▶ **WORK ITEM**:
Carry on the essay about applying self-help advice to teams and companies, picking up after its final sentence.

Self-help books work for teams too

3 minute read

A glance at Medium’s Top Stories on most days suggests I’m not only one who reads a lot about self improvement.

Sundry productivity and “life hacks” are mainstays (“23 Best Productivity Hacks of the Year” is trending at the moment), but a lot is just general advice for a healthy and positive outlook on life (“Always Believe You’re Good Enough” is near the top as I write this). Both types have obvious applications in a work setting — perhaps even for determining precisely which type of work one should be doing.

But lately I’m intrigued by finding ways that self-improvement advice might also apply to a group or company as a whole system, and not just the individuals within it.

There’s evidence that groups of people behave (and on some level “think”) if not perhaps quite as a literal single organism, then at least like any other complex organic system — and so it follows they might respond to similar techniques as individuals for improving the group’s health, productivity, and overall well-being. Here’s Jonatan Haidt, writing in “The Happiness Hypothesis: Finding Modern Truth in Ancient Wisdom”:

David Sloan Wilson has recently argued that the banishment of group selection theories on the basis of some oversimplified computer models from the 1960s was one of the biggest mistakes in the history of modern biology. If you make the models more realistic, more like real human beings, group selection jumps right out at you. Wilson points out that human beings evolve at two levels simultaneously: genetic and cultural. The simple models of the 1960s worked well for creatures without culture; for them, behavioral traits must all be encoded in the genes, which are passed on only along lines of kinship. But everything a person does is influenced not only by her genes but also by her culture, and cultures evolve, too.

▶ **AVAILABLE DATA**:
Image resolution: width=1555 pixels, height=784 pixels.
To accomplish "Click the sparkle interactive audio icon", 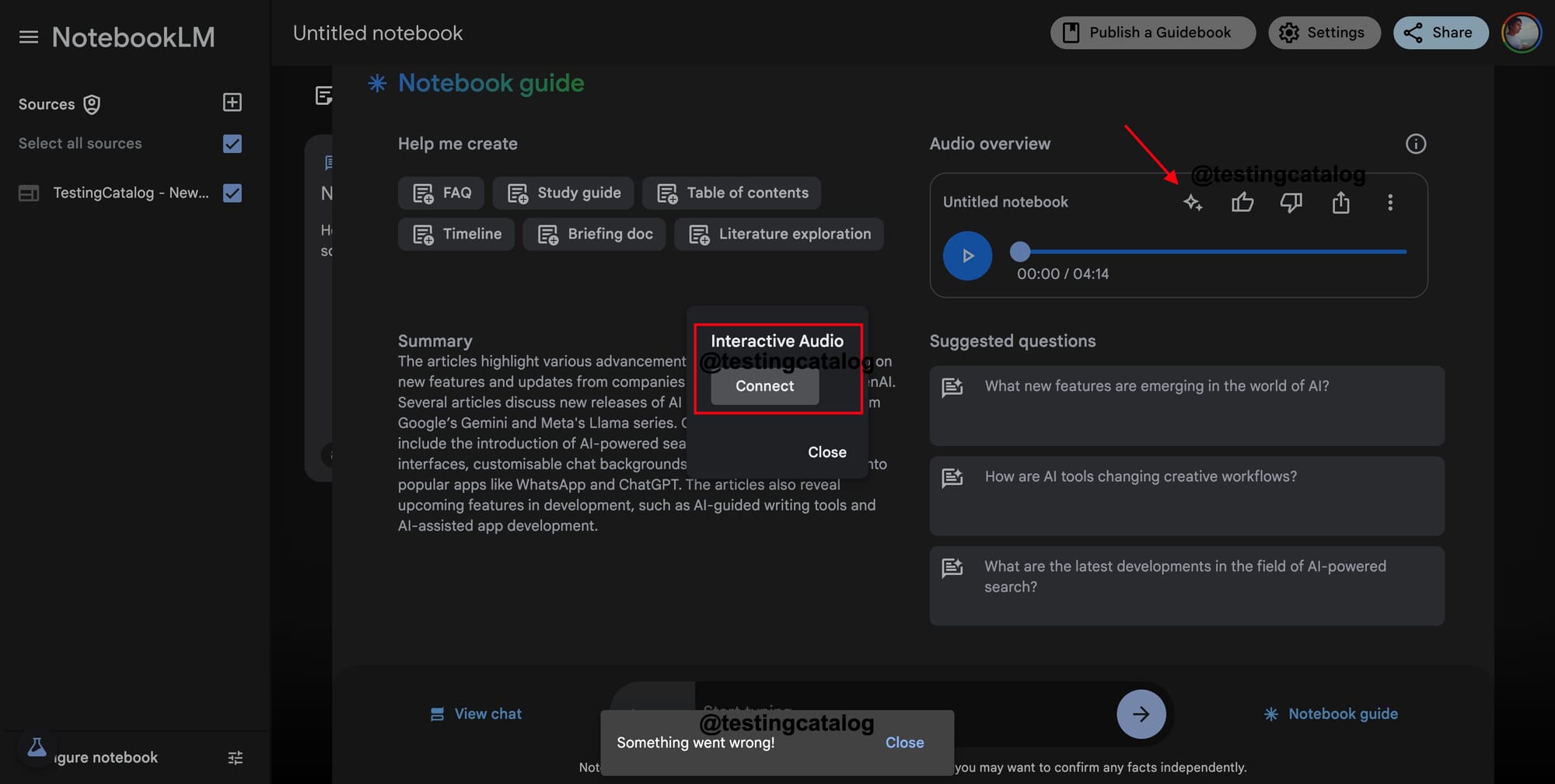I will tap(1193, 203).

==

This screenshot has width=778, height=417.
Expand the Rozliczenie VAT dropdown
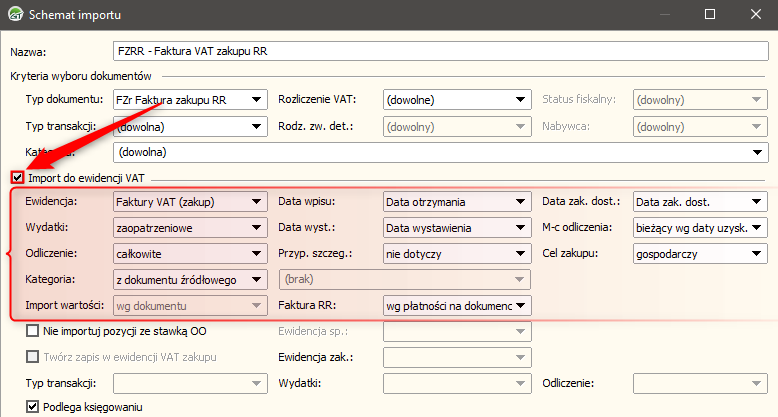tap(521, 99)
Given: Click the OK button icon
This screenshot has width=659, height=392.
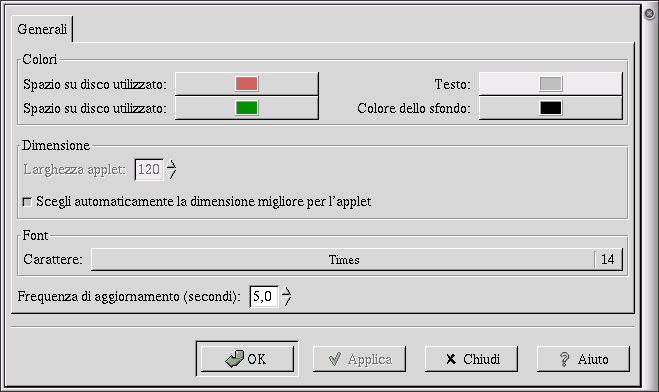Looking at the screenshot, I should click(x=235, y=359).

▶ **OUTPUT FOR THIS TASK**:
With that passage on my mind, “The Side Effects of Should” surfaced. It’s a reminder that “should” is one of our inner critic’s most potent weapons, frequently “Used to indicate obligation or correctness. Often used to criticize.” The post argues for eradication of “should” from conversations with ourselves (in favor of owning and honoring what is), and after reading that I thought about how often that word comes up in meetings and memos — and how even when well intentioned, it can be corrosive for a team or group:

  • “We should have a better mobile strategy”
  • “We should go after the Chinese market”
  • “We should really add blue widgets to our product”

“We should” creates an implicit sense of obligation among those it’s (ambiguously) directed at about a “correct” action. (And in my experience it’s indeed often used to criticize: if something is the right thing to do, and “we” have an obligation to do it, then if we haven’t done it already, well then someone’s probably to blame.)

The problem with “we should” is it leaves out vital information. Is it the correct thing to do? What is likely to happen if we do? If we don’t? If we do X, then what Y are we then not able to do (that someone else might just as reasonably say we “should” do too)? What could we do instead of X to accomplish our goal?

The next time you hear someone use “We should do X” (especially if it’s you!) try one of these reframing approaches:

  • Reframe it as a question.Should we do X?” Just swapping those first two words transforms the phrase from a foregone conclusion to an exploration of future possibilities, which is a much more creative space for the group to think about the future rather than judging the present.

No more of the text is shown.